Un’indagine per bancarotta fraudolenta ha portato al sequestro,da parte degli uomini della Guardia di Finanza di Cosenza, di uno dei più grossi centri di fitness

Secondo l’esito delle indagini, il proprietario del centro benessere, Sandro Daniele di 63 anni avrebbe distratto dal fallimento valori abbastanza consistenti e il complesso aziendale intero attraverso contratti di locazione di aziende e fatture false.
Il provvedimento, nello specifico ha riguardato il complesso di 10.000 metri quadrati che ingloba un centro estetico e di benessere, un bar-ristorante, un giardino di solarium naturale, campi da calcio, squash, tennis, due piscine.
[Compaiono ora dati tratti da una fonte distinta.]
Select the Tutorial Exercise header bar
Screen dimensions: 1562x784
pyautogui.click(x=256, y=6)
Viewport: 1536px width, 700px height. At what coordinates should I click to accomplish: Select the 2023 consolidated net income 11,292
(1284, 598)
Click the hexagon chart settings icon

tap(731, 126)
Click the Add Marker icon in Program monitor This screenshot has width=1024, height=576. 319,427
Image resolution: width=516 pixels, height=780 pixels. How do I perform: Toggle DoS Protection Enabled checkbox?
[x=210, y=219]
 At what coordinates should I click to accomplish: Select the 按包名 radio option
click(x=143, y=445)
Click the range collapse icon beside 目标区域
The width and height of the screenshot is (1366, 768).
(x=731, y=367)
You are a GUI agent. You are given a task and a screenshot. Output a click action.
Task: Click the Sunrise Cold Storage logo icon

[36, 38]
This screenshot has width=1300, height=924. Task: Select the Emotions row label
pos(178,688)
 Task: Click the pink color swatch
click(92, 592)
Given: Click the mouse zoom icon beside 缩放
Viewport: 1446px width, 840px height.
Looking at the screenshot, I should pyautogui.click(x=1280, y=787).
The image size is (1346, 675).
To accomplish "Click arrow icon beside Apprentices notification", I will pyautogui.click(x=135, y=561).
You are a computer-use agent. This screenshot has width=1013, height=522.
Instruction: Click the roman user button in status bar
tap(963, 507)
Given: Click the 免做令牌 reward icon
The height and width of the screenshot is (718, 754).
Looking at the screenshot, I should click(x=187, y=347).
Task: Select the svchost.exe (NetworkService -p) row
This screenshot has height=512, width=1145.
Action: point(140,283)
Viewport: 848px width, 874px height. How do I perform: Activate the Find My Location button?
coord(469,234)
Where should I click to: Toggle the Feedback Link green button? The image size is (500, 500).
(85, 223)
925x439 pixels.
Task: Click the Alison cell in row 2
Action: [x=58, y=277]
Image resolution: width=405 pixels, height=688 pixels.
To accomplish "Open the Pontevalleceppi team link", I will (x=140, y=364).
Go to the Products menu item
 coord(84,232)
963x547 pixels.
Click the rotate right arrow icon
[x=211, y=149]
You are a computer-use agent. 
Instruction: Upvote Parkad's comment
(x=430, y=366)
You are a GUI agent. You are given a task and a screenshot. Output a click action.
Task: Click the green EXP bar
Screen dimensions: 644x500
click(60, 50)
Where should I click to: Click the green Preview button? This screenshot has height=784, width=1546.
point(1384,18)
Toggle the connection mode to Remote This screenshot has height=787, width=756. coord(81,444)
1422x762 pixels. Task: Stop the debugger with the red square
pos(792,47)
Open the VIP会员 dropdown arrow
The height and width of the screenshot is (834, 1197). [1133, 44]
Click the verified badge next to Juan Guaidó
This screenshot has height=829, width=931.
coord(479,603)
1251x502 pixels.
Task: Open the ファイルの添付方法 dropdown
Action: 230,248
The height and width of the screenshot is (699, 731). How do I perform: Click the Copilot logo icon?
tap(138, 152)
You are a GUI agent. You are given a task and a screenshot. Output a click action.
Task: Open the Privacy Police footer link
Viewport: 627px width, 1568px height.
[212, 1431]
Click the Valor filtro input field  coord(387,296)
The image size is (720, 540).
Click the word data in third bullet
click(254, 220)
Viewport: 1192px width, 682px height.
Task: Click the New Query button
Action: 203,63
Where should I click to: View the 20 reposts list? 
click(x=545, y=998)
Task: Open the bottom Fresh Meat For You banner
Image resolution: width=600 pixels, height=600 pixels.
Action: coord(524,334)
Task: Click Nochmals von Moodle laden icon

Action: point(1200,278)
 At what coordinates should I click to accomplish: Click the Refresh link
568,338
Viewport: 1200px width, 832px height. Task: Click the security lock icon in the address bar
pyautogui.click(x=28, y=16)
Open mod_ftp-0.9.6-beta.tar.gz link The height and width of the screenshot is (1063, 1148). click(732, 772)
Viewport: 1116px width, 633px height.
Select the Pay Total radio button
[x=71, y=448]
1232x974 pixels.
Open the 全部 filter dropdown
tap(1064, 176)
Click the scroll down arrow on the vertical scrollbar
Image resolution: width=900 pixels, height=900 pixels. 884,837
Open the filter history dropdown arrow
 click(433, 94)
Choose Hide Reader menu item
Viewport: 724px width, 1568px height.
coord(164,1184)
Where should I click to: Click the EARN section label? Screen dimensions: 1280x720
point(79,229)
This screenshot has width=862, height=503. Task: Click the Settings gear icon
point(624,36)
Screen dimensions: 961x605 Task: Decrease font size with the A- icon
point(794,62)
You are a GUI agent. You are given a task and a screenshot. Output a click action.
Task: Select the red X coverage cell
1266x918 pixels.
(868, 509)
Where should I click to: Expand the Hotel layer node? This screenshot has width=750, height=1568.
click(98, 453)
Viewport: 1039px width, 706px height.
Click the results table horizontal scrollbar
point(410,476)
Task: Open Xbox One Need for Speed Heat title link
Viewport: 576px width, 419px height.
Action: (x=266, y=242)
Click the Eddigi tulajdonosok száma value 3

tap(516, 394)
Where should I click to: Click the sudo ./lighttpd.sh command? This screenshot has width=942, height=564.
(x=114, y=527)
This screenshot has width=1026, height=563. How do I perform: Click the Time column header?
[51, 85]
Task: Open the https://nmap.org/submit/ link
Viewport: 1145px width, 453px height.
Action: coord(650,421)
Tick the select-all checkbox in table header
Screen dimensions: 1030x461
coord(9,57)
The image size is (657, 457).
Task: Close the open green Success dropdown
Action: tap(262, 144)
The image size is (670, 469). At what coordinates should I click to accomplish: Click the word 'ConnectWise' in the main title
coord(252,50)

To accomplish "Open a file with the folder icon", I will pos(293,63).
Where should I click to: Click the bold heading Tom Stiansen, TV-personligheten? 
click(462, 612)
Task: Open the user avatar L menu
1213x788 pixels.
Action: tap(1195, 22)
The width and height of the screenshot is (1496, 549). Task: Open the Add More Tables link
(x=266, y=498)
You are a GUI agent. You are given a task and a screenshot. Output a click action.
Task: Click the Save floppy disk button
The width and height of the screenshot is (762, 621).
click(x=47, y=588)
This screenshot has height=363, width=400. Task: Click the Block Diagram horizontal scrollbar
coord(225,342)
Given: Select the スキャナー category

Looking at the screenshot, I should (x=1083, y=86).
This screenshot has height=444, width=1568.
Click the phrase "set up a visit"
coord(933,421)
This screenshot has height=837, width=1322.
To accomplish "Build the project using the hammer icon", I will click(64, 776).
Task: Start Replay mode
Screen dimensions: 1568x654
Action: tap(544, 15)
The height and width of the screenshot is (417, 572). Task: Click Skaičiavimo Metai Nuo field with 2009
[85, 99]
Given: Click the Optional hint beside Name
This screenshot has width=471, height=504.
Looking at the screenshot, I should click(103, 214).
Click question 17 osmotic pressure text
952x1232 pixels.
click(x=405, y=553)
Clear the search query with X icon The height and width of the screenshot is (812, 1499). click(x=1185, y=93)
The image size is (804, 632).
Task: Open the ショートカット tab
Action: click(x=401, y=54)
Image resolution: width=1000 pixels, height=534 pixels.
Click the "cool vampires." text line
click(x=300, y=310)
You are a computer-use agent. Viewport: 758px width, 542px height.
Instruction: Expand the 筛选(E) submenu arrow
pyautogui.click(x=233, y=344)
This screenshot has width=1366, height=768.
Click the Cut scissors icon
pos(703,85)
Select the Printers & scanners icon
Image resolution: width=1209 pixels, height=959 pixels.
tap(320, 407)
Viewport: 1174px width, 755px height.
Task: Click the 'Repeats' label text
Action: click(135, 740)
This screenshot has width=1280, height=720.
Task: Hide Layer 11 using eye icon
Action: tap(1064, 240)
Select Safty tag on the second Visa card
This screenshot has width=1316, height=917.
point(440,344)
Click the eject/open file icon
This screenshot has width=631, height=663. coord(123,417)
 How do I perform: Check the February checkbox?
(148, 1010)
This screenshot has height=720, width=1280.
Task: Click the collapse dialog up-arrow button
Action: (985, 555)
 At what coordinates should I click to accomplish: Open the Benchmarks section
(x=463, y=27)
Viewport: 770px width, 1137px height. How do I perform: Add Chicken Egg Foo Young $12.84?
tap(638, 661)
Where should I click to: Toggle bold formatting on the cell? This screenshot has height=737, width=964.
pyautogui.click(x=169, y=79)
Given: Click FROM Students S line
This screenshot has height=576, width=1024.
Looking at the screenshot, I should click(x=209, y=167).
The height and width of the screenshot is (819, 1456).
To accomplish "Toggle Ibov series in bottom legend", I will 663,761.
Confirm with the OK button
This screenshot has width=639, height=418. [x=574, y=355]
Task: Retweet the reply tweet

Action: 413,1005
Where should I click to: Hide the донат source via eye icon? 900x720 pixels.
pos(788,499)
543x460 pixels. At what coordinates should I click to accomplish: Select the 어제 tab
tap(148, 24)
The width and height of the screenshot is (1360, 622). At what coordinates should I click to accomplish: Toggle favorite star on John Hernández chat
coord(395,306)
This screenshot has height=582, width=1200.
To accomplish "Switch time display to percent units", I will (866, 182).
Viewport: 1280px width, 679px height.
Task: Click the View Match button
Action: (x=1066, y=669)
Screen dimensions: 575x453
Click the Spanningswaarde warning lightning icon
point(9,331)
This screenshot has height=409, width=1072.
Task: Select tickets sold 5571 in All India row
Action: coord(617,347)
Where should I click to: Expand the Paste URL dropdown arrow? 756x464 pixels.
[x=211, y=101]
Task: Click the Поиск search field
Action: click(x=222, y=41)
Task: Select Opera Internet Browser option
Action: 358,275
A dirigere le indagini, il Procuratore della Repubblica Dario Granieri e il sostituto Giuseppe Cava.
Altri beni immobili sono stati trovati a Rende con macchinari, attrezzature, arredi, impianti sportivi, macchine da ufficio, marchio del centro sportivo.
Nell’ultima fase della sua attività, l’azienda che navigava in brutte acque da tempo, aveva costituito una società gestita dalla famiglia dell’amministratore della stessa.
La società in questione, dirigeva e aveva assorbito la parte ancora sana dell’azienda, fallita a causa di una contratto di fitto. Il tutto finalizzato a continuare ad operare senza pagare creditori e quote dell’amministrazione.
Da qui, il sequestro della struttura per bancarotta fraudolenta.